## EXTRACTED RECORDS
-- start --
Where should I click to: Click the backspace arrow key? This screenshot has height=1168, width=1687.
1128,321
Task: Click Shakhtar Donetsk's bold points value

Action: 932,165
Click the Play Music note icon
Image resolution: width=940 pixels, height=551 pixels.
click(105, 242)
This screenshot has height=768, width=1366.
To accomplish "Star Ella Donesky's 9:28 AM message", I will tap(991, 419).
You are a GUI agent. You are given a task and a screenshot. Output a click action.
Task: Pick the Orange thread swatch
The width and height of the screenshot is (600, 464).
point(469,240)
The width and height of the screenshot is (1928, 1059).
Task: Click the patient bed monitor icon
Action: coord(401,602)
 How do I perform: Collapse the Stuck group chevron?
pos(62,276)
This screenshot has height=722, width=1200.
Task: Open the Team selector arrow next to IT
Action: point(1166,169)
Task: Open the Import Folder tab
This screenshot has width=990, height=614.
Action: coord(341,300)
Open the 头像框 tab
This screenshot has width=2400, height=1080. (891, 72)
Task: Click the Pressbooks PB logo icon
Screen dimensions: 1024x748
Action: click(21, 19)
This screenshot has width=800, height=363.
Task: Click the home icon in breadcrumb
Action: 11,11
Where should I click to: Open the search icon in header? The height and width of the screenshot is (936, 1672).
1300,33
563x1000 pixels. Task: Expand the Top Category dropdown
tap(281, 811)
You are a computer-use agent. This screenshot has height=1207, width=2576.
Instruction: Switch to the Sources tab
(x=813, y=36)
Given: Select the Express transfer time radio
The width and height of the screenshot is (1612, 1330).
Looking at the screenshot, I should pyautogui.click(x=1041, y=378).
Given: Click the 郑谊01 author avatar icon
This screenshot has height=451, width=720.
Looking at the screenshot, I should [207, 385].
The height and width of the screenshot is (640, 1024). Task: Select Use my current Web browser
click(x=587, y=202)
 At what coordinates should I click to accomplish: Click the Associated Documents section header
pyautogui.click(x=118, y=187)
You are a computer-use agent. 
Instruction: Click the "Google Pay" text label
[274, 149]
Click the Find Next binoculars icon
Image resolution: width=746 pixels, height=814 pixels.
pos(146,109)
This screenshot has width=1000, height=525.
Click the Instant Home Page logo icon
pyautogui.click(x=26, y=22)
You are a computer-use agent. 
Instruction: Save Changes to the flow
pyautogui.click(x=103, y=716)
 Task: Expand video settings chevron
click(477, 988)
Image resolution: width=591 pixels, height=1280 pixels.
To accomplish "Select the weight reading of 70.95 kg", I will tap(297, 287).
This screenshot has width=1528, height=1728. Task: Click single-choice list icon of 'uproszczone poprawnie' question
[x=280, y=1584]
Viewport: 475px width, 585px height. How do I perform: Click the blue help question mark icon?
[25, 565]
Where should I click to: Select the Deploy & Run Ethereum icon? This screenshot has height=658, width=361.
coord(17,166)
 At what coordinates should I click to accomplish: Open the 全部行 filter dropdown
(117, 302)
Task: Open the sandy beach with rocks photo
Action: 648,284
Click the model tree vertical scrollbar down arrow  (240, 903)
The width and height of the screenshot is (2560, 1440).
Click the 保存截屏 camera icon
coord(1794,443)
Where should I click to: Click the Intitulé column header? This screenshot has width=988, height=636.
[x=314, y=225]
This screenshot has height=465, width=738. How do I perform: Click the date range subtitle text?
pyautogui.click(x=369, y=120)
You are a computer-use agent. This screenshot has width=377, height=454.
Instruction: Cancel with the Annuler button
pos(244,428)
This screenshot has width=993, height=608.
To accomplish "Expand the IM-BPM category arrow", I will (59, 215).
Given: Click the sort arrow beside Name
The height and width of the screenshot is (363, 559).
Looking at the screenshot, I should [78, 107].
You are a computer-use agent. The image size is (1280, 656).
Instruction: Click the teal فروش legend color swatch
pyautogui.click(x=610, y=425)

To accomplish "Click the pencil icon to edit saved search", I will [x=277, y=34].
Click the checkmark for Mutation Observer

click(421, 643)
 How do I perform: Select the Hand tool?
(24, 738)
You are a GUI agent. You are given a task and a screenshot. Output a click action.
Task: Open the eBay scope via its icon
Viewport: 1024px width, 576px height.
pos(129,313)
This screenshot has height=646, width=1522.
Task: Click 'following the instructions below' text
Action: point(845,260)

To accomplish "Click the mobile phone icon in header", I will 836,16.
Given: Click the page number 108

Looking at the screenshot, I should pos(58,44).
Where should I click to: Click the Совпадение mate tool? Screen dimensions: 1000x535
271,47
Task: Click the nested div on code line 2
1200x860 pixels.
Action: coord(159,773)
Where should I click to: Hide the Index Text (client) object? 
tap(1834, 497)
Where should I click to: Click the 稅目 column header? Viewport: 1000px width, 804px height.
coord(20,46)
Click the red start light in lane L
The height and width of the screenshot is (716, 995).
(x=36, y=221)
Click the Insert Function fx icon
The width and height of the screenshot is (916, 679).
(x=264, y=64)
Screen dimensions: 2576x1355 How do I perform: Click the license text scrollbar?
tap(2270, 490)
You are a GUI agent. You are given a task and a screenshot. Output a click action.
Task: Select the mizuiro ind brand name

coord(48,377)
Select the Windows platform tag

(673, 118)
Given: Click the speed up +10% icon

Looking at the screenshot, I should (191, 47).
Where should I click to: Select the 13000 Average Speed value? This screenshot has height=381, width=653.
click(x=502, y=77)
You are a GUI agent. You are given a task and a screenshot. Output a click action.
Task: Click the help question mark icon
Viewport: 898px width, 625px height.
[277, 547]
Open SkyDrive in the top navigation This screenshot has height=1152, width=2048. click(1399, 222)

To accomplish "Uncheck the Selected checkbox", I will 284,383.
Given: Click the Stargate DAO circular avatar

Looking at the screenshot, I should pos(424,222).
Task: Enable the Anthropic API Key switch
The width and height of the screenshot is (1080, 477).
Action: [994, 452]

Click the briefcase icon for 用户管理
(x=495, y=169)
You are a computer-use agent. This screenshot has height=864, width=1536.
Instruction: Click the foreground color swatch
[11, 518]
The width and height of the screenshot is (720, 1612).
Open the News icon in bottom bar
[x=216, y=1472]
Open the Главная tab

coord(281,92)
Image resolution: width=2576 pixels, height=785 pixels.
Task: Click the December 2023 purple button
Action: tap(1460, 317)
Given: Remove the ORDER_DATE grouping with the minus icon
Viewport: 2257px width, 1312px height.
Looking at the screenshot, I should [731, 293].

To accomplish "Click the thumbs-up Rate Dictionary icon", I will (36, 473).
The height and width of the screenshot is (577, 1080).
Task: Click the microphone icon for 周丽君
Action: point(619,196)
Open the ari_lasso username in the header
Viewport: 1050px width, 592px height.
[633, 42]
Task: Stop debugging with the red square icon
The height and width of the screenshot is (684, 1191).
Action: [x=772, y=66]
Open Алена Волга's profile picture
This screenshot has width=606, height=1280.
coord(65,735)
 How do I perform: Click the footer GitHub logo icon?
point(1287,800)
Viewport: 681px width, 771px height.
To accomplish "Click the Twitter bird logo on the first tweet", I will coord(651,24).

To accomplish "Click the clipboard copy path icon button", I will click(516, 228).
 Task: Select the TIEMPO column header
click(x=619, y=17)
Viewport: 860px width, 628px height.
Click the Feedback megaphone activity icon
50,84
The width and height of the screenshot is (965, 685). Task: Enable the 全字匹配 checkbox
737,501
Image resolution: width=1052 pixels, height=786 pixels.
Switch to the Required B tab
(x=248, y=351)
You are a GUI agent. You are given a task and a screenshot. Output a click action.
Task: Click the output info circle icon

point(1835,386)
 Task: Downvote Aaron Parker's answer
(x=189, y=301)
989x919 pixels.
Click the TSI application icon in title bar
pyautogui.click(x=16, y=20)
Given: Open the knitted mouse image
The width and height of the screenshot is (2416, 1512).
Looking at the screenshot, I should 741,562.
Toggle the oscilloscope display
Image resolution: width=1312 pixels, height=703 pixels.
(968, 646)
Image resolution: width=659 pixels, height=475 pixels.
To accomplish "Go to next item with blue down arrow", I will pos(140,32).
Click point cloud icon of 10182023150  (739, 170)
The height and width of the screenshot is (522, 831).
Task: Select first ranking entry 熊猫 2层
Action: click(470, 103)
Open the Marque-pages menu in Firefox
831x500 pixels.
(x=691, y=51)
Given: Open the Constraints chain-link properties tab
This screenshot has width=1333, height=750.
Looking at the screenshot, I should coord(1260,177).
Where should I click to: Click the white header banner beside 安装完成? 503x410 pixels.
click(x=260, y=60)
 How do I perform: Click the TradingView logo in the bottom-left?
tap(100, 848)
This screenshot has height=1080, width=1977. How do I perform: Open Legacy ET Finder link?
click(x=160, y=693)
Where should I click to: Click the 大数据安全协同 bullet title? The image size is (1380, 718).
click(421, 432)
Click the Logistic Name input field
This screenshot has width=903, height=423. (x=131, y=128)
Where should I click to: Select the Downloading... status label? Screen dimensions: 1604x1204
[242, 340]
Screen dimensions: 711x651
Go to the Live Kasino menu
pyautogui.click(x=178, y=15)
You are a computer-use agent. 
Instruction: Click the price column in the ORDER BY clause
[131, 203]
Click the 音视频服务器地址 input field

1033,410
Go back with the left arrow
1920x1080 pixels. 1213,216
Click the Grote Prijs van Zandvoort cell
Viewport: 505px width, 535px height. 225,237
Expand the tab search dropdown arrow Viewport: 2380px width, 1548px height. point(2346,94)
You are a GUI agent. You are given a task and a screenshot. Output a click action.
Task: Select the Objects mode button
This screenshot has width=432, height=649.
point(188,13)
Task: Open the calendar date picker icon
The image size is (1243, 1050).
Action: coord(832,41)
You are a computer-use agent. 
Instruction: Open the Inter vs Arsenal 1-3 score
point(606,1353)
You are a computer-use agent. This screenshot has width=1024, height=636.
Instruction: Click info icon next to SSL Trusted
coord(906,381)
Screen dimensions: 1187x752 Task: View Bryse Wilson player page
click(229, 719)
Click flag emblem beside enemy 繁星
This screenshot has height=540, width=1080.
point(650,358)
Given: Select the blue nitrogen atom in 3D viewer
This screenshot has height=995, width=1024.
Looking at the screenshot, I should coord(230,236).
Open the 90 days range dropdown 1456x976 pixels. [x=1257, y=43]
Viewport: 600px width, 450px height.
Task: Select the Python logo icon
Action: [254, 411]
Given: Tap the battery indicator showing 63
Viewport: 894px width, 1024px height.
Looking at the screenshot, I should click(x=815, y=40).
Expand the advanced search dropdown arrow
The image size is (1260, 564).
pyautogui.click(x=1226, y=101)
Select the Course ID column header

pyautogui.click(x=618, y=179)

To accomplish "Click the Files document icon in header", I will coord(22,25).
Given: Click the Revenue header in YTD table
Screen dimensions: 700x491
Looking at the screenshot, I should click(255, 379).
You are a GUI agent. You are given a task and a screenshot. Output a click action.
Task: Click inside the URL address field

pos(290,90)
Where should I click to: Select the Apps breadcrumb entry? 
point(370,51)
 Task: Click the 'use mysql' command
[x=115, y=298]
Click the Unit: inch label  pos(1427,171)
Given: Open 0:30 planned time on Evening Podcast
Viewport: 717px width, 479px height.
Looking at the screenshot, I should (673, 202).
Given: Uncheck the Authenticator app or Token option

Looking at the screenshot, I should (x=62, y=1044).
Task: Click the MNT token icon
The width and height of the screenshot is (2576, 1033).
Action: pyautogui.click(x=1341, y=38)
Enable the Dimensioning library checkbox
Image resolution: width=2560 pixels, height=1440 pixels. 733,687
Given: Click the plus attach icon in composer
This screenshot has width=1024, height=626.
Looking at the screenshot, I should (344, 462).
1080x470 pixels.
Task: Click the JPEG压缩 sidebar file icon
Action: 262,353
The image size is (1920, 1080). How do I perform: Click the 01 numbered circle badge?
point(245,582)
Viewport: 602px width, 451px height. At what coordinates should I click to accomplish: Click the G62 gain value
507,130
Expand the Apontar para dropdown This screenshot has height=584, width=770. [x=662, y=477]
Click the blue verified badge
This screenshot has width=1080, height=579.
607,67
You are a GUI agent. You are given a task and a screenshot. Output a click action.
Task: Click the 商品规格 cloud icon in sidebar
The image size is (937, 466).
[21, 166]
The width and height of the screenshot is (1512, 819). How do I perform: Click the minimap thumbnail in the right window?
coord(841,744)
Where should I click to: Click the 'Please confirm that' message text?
-- end --
## TASK DIRECTIONS
Could you reproduce the records above word for word, beginning at the line that has "Click the Logistic Name input field" and stopping after the line that has "Viewport: 505px width, 535px height. 225,237"?

## SOLUTION
Click the Logistic Name input field
This screenshot has width=903, height=423. (x=131, y=128)
Where should I click to: Select the Downloading... status label? Screen dimensions: 1604x1204
[242, 340]
Screen dimensions: 711x651
Go to the Live Kasino menu
pyautogui.click(x=178, y=15)
You are a computer-use agent. 
Instruction: Click the price column in the ORDER BY clause
[131, 203]
Click the 音视频服务器地址 input field

1033,410
Go back with the left arrow
1920x1080 pixels. 1213,216
Click the Grote Prijs van Zandvoort cell
Viewport: 505px width, 535px height. 225,237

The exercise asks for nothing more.